The fliers are still arriving in the mail and the festive doorbuster commercials are rolling, but Black Friday this year just isn’t the same. A Black Friday that takes place mostly online, the whole week of Thanksgiving or the entire month of November, and only when the sun is up is no Black Friday at all.

Now, people make a host of arguments about why Black Friday is bad — it’s horrible for employees, it fuels greed, or it promotes consumerism — and I’m sympathetic to them. For my family and for many others, however, Black Friday is truly a time-honored tradition.

Black Friday Is Rich with Family Traditions

I remember the years before I was allowed to go along Black Friday shopping. My cousin and I begged to go with my mom and aunt year after year, but the answer was always no.

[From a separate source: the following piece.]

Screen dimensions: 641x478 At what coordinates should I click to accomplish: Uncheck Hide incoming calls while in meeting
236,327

They left us with a babysitter instead, knowing we wouldn’t be pleasant company — and they were right. The hours of standing in line in the Wisconsin November cold mixed with the limited amount of sleep would make for some crabby kids. Black Friday in our family was largely Christmas shopping day, and that was back when gifts were from the toy department and were a huge secret, another reason the moms didn’t want us tagging along. The year we were finally old enough to go was the time of my life.

Some of my best family bonding experiences occurred in the wee hours of the morning on Black Friday, an extension of our Thanksgiving traditions. We consume way too much turkey for lunch, eat pie for supper, and then the boys go out to hunt for deer, and the girls go out to hunt for deals. Two years ago, we broke our record and shopped 20 hours straight, and last year we were just shy with only 19 hours. We take our shopping very seriously, yet 90 percent of the time is laughter.

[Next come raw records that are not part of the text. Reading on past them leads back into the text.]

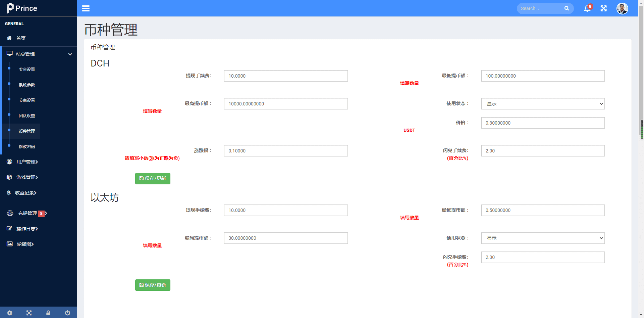Click the hamburger menu icon in header
The height and width of the screenshot is (318, 644).
pos(86,8)
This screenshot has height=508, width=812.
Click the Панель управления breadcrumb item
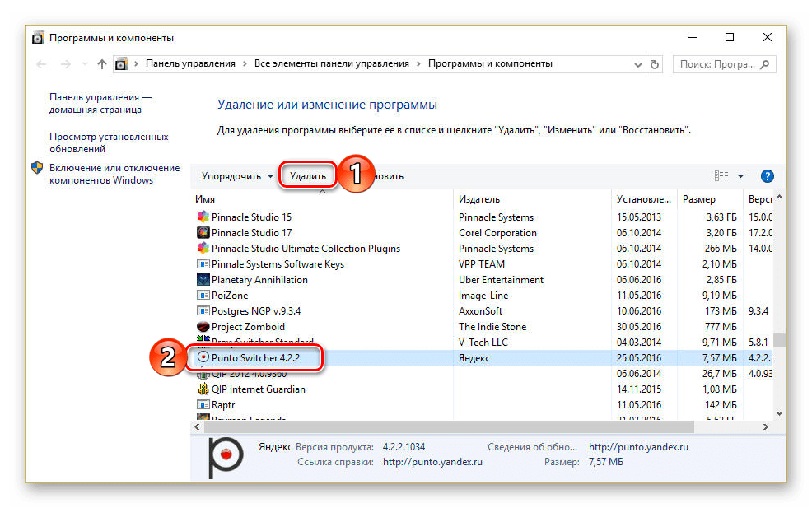[x=190, y=63]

More than the stuff we’ve accumulated on Black Friday over the years, we’ve racked up abundantly more memories. One year, my mom got hit in the side of the face with a flying doorbuster waffle iron (That was at Walmart, which we now avoid at all costs the day after Thanksgiving.). Another time, someone stole a mirror from us at a store that tragically no longer exists. My mom once found $150 in the J.C. Penney parking lot, and nobody claimed it.

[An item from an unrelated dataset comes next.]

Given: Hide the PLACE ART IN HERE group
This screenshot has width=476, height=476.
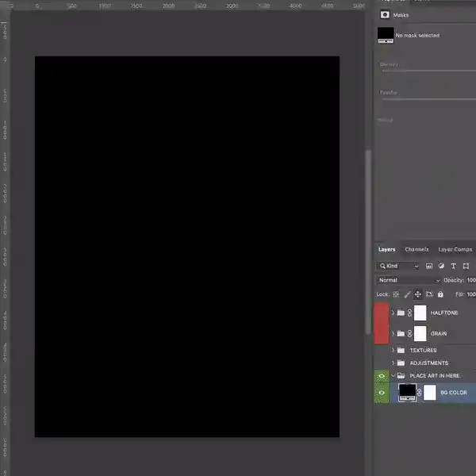Looking at the screenshot, I should click(x=382, y=375).
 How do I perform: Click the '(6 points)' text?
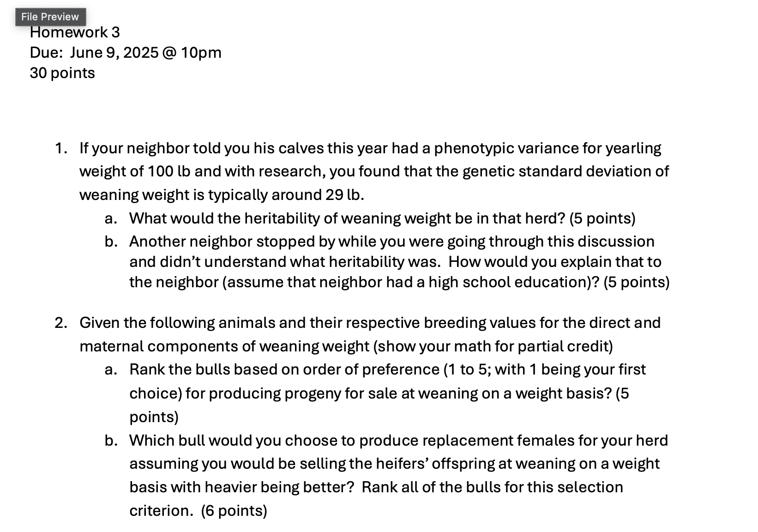pos(234,511)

I have one photo of my mother hunched over the steering wheel in a Target parking lot, holding a Rockstar energy drink and giggling, exhausted. “Is this what it feels like to be hungover?” my mom, who is a teetotaler, said, and laughter erupted from the rest of us in the car. Swipe over to the next photo, and you’ll see my cousin’s gnarly head wound after she smacked her forehead on a ladder at Menards while we were waiting in line.

A few years ago, we started playing the game “Heads-Up” on a smartphone to keep us awake in long lines, and the contagion of howling laughter usually spreads to the patrons standing nearest us. I also began video documenting the annual events with timestamps throughout the night, and now each year while we eat pie, clip coupons, and devise a game plan, we relive Black Fridays past to hype ourselves up.

Cyber Monday Is No Substitute

None of these experiences can be replicated by Cyber Monday or what many stores are doing this year: Black Friday deals all week or for the entire month of November. While many Americans scoff at the thought of trekking out into the wild, much more content to snag the deals with the click of a button from their couch, that just isn’t our style. Black Friday has never been as much about the deals as it has been about quality — and hilarious — time with family. If you aren’t making slap-happy Kwik Trip donut runs at 3:00 in the morning, where’s the fun?

As with so many other things this year, we’re going to try to make the best of it. We’ll go shopping on Friday, but it won’t be the same. The stores won’t be as crowded — because people already shopped Black Friday deals or because businesses will be operating at limited capacity — dressing rooms will still be shuttered, and we’ll all be muffled behind our masks.

If retailers use this as an opportunity to re-close their doors for the whole of Thanksgiving Day moving forward, that would be a positive development, returning the family day back to their employees, but let’s hope all other changes to the 2020 shopping experience are left behind next year. In 2021, bring Black Friday back.